#### Data records ####

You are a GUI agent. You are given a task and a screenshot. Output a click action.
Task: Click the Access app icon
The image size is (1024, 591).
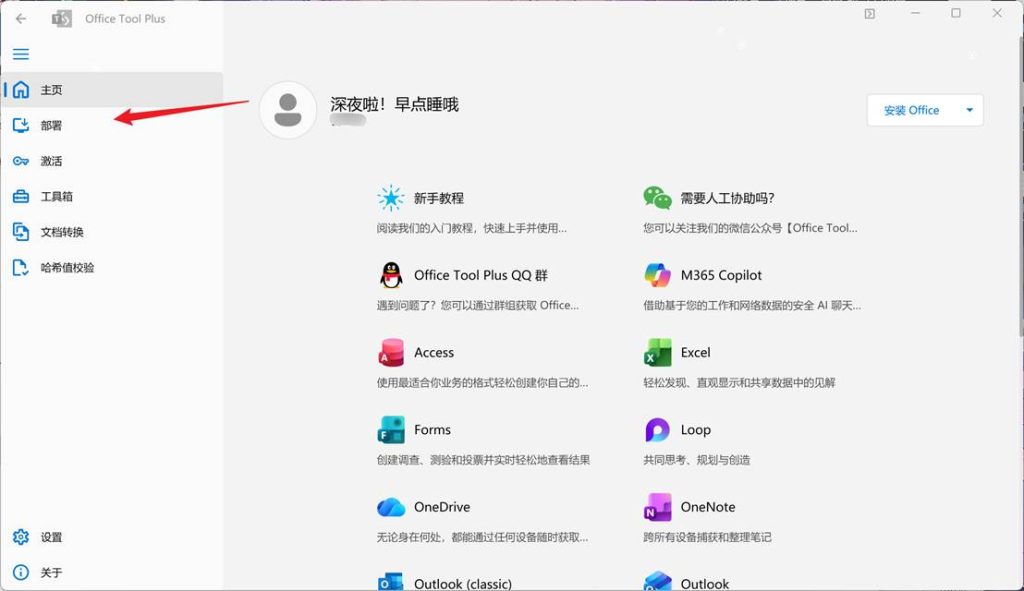pyautogui.click(x=390, y=353)
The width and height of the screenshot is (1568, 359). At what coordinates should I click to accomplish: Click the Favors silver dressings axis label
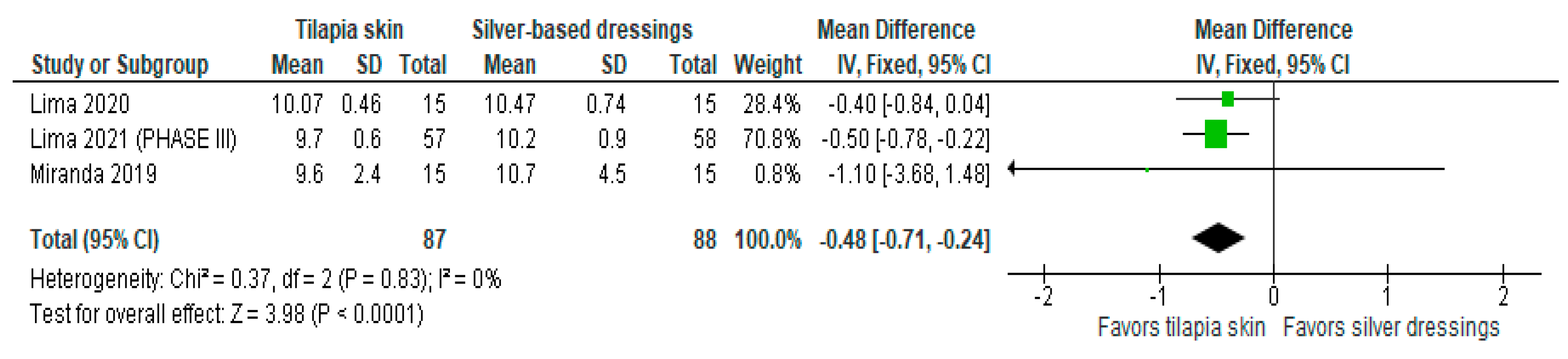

####

▸ **Exercise instructions**: From the line with "The image size is (1024, 591)." to the final line of the records, inclusive, set down the lines exactly and add nothing; leave every picture out.

▸ **Solution to this task**:
The image size is (1024, 591).
pyautogui.click(x=390, y=353)
The width and height of the screenshot is (1568, 359). At what coordinates should I click to accomplish: Click the Favors silver dressings axis label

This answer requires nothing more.